As well as managing servers as a whole, SMASH addresses individual components. A server, for example, may have multiple processors, sensors, network cards, logical devices and cooling systems. SMASH can be directed at specific processors, components and subcomponents. Therefore, you can set up a script to periodically check the temperature sensors on all machines so you can see how your power and AC needs can be adjusted during the day or night to avoid overheating of equipment, or reduce the electric bill safely.
IPMI Baby One More Time
IPMI means Intelligent Platform Management Interface (IPMI). It is a widely adopted and widely deployed standard that provides lights-out remote monitoring and recovery for servers and blades. According to Avocent Corp., a management software and appliance vendor from Huntsville, Ala., more than 70 percent of servers shipped last year included IPMI capabilities.
IPMI was designed to fill the holes that traditional agent-based software management tools (the programmatic ones covered above) cannot cover. When an OS has hung, for example, software tools are useless. Similarly, when a server is turned off, there is nothing you can do about it. With IPMI a user can remotely recover a hung server or turn one on. The downside – the command line interfaces for those IPMI servers vary from vendor to vendor.
“Dell and IBM IPMI servers have one version, HP another and Avocent appliances yet another,” says Steve Rokov, technical director of Avocent’s manageability solutions group. “To be able to standardize on the same command line environment that all the major vendors agree on is a huge leap forward in usability on the IT side.”
And that’s exactly what SMASH has achieved. It gives IPMI a standardized high-level method of scripting.
“If the machine is hung and needs new firmware, SMASH and IPMI let you add the firmware remotely instead of having to physically go to the machine,” says Bumpus. “Even if it is powered off, you can still use these protocols via auxiliary power, regardless of the state of the OS.”
SMASHING Scenarios
According to Rokov, there are three main scenarios where SMASH comes into play – large clusters, branch offices and mixed racks of 1U servers and blades. In clusters, they solve problems such as diagnosing and/or power cycling multiple servers when the OS has hung, or setting thresholds for potential heat and power issues and alerting the management consoles ahead of meltdowns.
Branch offices typically lack the expertise or personnel required to keep an eye on their systems 24/7. Similarly, security can be a big issue. So how do you fill the gap? By placing an appliance out at the branch, you can aggregate alerts and secure access to a single point. Receiving an IPMI “Security Alert” back at the data center, for instance, might indicate that someone just popped open a server chassis at a branch. If that appliance supports SMASH, then the same SMASH scripts can be run from the data center, irrespective of the model or vendor of those branch servers to perform a health check or identify whether changes have been made out in the field.

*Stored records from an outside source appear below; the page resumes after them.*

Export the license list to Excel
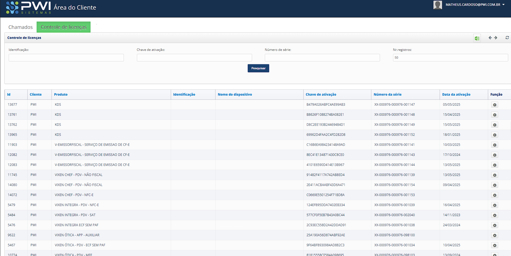This screenshot has height=256, width=511. (477, 38)
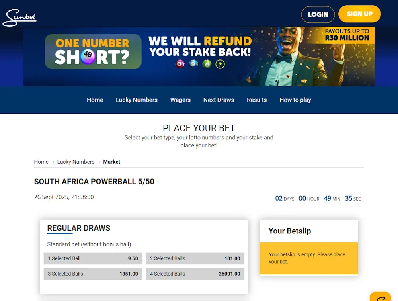
Task: Go to Lucky Numbers in navigation
Action: coord(137,100)
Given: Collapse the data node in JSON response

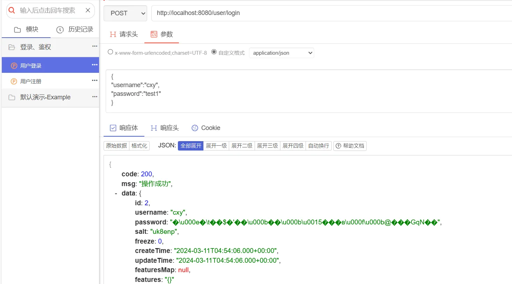Looking at the screenshot, I should coord(116,193).
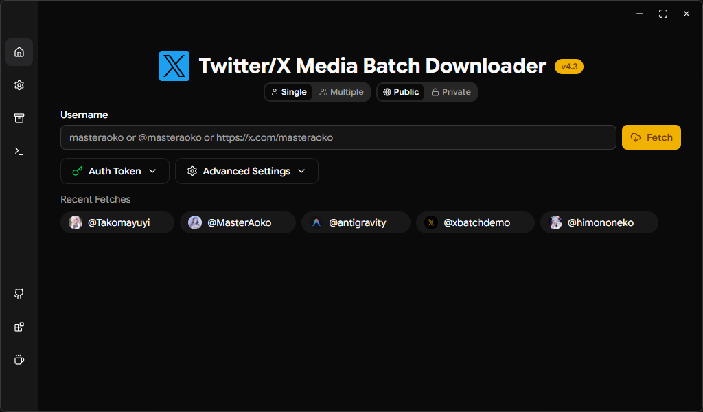Select the @xbatchdemo recent fetch chip
703x412 pixels.
coord(475,222)
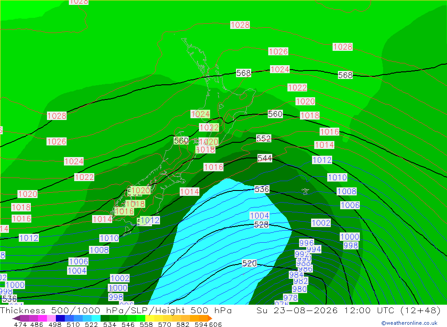
Task: Select the '(12+48)' forecast offset text
Action: (x=420, y=310)
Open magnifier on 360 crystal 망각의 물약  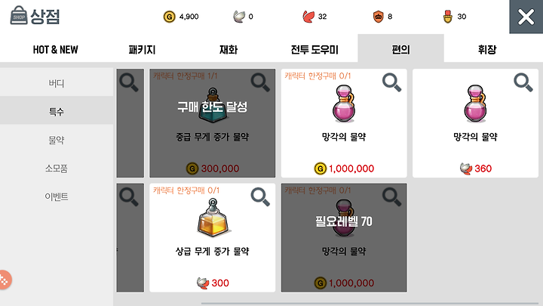[523, 82]
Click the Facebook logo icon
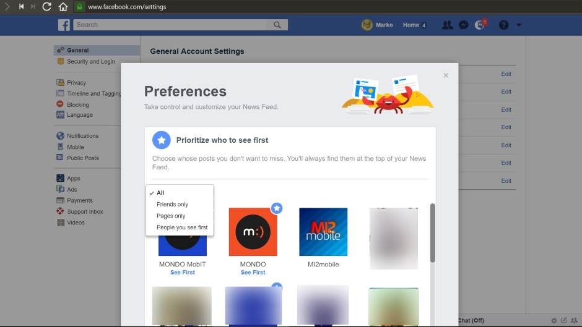The image size is (582, 327). [64, 25]
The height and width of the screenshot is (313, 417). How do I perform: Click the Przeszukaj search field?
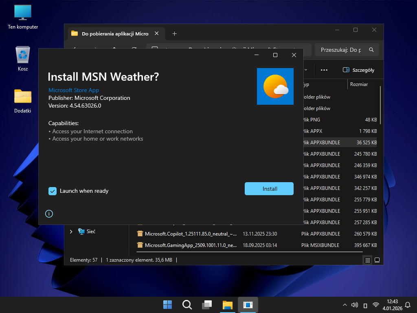click(x=342, y=50)

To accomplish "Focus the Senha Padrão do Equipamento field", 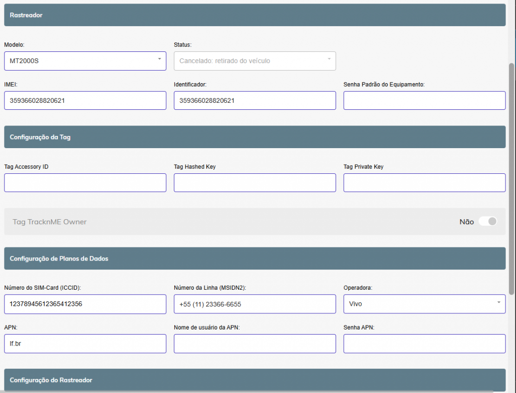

Additionally, with blades invading the 1U rack, they have to be managed. IPMI and SMASH don’t care whether they are on the blade, on the motherboard, on a plug-in card or in the blade’s chassis manager. To the administrator (and his/her scripts) it all looks the same which simplifies system administration greatly.
Here Come the Products
Bumpus reports that SMASH-based products are already in the works. The technology will be integrated into servers via a built-in management controller. With such a broad consensus among vendors, he predicts that the market will be seeing them by either the end of this year or early 2006.

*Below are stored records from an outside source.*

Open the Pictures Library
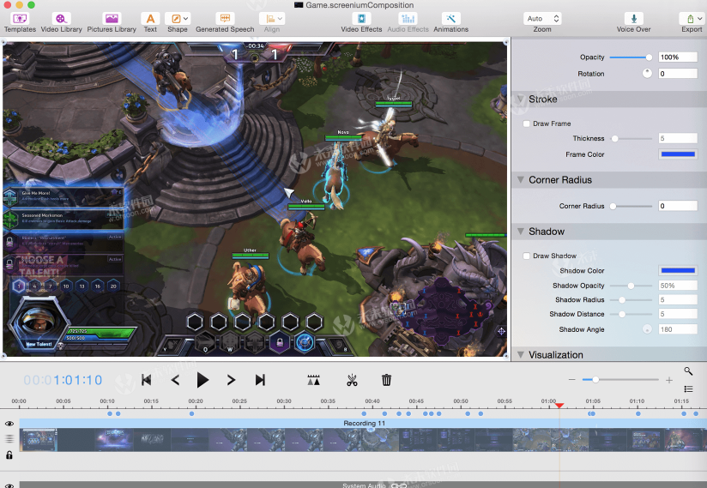The height and width of the screenshot is (488, 707). click(112, 19)
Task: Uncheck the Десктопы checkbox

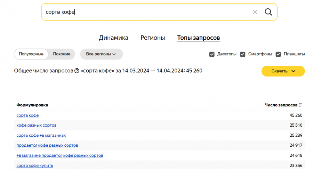Action: click(212, 54)
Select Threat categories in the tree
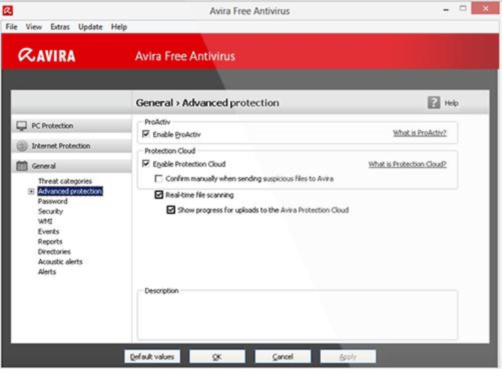502x369 pixels. pos(65,181)
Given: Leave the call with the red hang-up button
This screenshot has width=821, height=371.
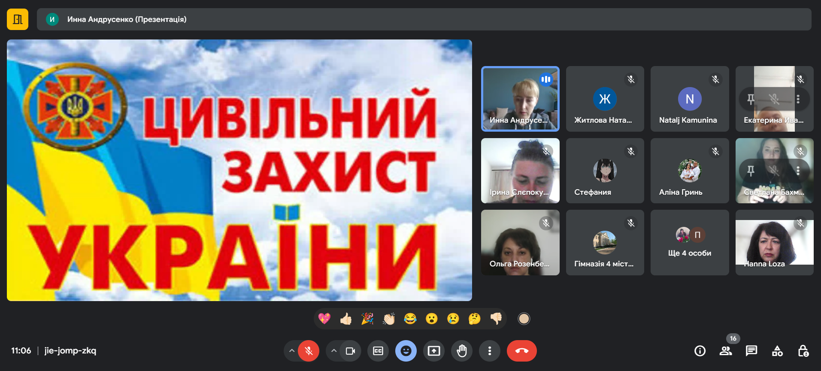Looking at the screenshot, I should tap(522, 351).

This will include innovative tools from the likes of Avocent and others that will extend the capabilities of IT. For instance, he predicts that we will soon be seeing products that utilize proxy-type tools that enable SMASH and legacy protocols to talk to each other.
“Such proxies can be used to manage both old and new servers,” says Bumpus. “That will mean you don’t have to switch out all your old servers in order to take advantage of SMASH and IPMI.”